Раздался звон колокольчика на воротах, и служанка принесла два коричневых пакета, на которых сбоку по-английски и по-китайски был написан наш адрес.
— Открой, — велела Амелия, сплетая пальцы, похожие на когти хищной птицы. В присутствии мужа она улыбалась и делала вид, что мы с ней подруги, но я-то знала, что это далеко не так. Я повернулась к Сергею и стала доставать из первого пакета платья одно за другим, показывая ему. Он одобрительно кивал головой и ахал.
— А вот это самое красивое, — заметил он, указывая на хлопковое платье с воротником-стойкой и подсолнечниками, вышитыми на лифе и поясе. — Надень его завтра, когда мы пойдем гулять в парк.

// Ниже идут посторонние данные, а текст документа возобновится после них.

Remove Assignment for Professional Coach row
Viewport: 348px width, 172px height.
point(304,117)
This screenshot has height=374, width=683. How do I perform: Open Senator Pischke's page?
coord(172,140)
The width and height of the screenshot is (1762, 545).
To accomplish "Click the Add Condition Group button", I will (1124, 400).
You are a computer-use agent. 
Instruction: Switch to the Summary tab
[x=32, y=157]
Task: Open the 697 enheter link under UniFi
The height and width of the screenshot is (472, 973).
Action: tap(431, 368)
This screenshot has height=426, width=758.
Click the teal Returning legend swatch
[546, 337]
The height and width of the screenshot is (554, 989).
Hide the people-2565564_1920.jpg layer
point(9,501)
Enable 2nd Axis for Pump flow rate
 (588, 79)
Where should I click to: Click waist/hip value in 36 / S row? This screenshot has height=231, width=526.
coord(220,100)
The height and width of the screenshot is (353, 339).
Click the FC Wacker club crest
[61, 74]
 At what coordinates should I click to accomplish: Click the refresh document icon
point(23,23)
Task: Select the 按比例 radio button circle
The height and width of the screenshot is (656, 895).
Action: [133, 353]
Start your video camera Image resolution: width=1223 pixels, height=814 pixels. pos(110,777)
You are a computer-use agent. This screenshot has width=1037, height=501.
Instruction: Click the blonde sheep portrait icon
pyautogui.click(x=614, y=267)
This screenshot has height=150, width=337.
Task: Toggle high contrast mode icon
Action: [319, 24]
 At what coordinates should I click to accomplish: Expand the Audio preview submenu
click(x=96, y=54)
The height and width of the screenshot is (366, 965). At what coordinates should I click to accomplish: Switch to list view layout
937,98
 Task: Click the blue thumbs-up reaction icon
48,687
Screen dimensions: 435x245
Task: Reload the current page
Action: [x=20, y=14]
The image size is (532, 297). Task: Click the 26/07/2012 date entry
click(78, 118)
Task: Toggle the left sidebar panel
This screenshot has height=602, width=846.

Но когда я вскрыла пакет с вечерними платьями и показала Сергею зеленый чонсэм, его брови нахмурились, а взгляд сделался жестким. Он посмотрел на Амелию и сказал мне:
— Аня, пожалуйста, пойди в свою комнату.
В его словах не было ни злости, ни раздражения, но то, что меня выставили из-за стола, вызвало во мне неприятное чувство. Я медленно прошла через переднюю, поднялась по лестнице, пытаясь понять, почему он так расстроился и что собирался сказать Амелии. Я только могла надеяться, что из-за этого она не станет презирать меня еще больше.
— Я же говорил тебе, что Аня не будет ходить с нами в клуб, пока не подрастет, — донесся до меня его голос. — Она должна пойти в школу.
Я замерла на лестничной площадке и прислушалась. Амелия хмыкнула:
— Ах да, мы будем скрывать от нее правду о том, кто мы есть на самом деле. Пусть она какое-то время поживет с монахинями, прежде чем мы раскроем ей глаза на настоящую жизнь. Кстати, по-моему, она уже знает о твоей привычке. Это видно по тому, с каким состраданием она на тебя смотрит.
— Она не такая, как шанхайские девочки. Она… — Последние слова Сергея заглушил звук шагов Мэй Линь, которая, поднимаясь по лестнице в деревянных башмаках, несла на вытянутых руках стопку выстиранного белья. Я приложила палец к губам.
— Тсс!
Она, словно птичка, посмотрела на меня поверх своей ноши и, сообразив, что я подслушиваю, повторила мой жест и тихонько захихикала. В этот момент Сергей встал и закрыл дверь в переднюю, так что окончания разговора я не услышала.
Позже Сергей зашел ко мне в комнату.
— В следующий раз в магазин с тобой пойдет Люба, — сказал он, целуя меня в лоб. — Не расстраивайся, Аня. У тебя еще много раз будет возможность стать королевой бала.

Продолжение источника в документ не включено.